Couv Cours ton calibre

Cours ton calibre, c’est une écriture « sous contrainte » (mots de Nolwenn Euzen), c’est de la poésie donc, et pas n’importe laquelle, puisqu’elle se révèle exigeante, inattendue, et quelque peu sibylline, ce qui n’est pas forcément un défaut.

On sent la contrainte mentale pétrir la langue et la renouveler en la roulant contre la poésie telle qu’on croit la connaître. On y sent aussi le plaisir d’écrire – de plier, de déplier, de coller, de construire et déconstruire – et le brin d’auto-dérision qui fait dire à Nolwenn Euzen des choses comme « on réclame une place pour la passivité », et qui lui fait tordre le cou à la langue çà et là : une revendication du droit de descendre du train en marche, de rester impassible, distincte et droite, au milieu d’une foule agitée, ce qui revient à aller à contre-courant, mais sans dépenser d’énergie autre – énergie énorme ! – que celle demandée par une réflexion profonde, qui « court » sans arrêt, sans avoir peur de buter, et, paradoxalement, sans précipitation, et vers la contrainte !
━━━━━━
#### Consigne:
Réécris le passage de l'extrait qui commence à « Couv Cours ton » et se termine à « forcément un défaut. », en y changeant « poésie » en « prose ».
━━━━━━
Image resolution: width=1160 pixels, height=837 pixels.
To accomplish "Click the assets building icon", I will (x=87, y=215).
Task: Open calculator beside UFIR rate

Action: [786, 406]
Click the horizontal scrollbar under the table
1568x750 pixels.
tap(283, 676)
━━━━━━
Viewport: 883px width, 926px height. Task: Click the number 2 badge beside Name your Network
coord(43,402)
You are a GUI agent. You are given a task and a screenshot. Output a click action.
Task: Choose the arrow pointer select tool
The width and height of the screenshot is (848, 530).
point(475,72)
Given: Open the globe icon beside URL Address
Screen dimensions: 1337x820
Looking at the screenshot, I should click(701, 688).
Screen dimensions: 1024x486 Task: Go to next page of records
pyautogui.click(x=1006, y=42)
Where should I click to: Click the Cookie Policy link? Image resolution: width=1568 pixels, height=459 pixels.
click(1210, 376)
━━━━━━
#### Réponse attendue:
Couv Cours ton calibre

Cours ton calibre, c’est une écriture « sous contrainte » (mots de Nolwenn Euzen), c’est de la prose donc, et pas n’importe laquelle, puisqu’elle se révèle exigeante, inattendue, et quelque peu sibylline, ce qui n’est pas forcément un défaut.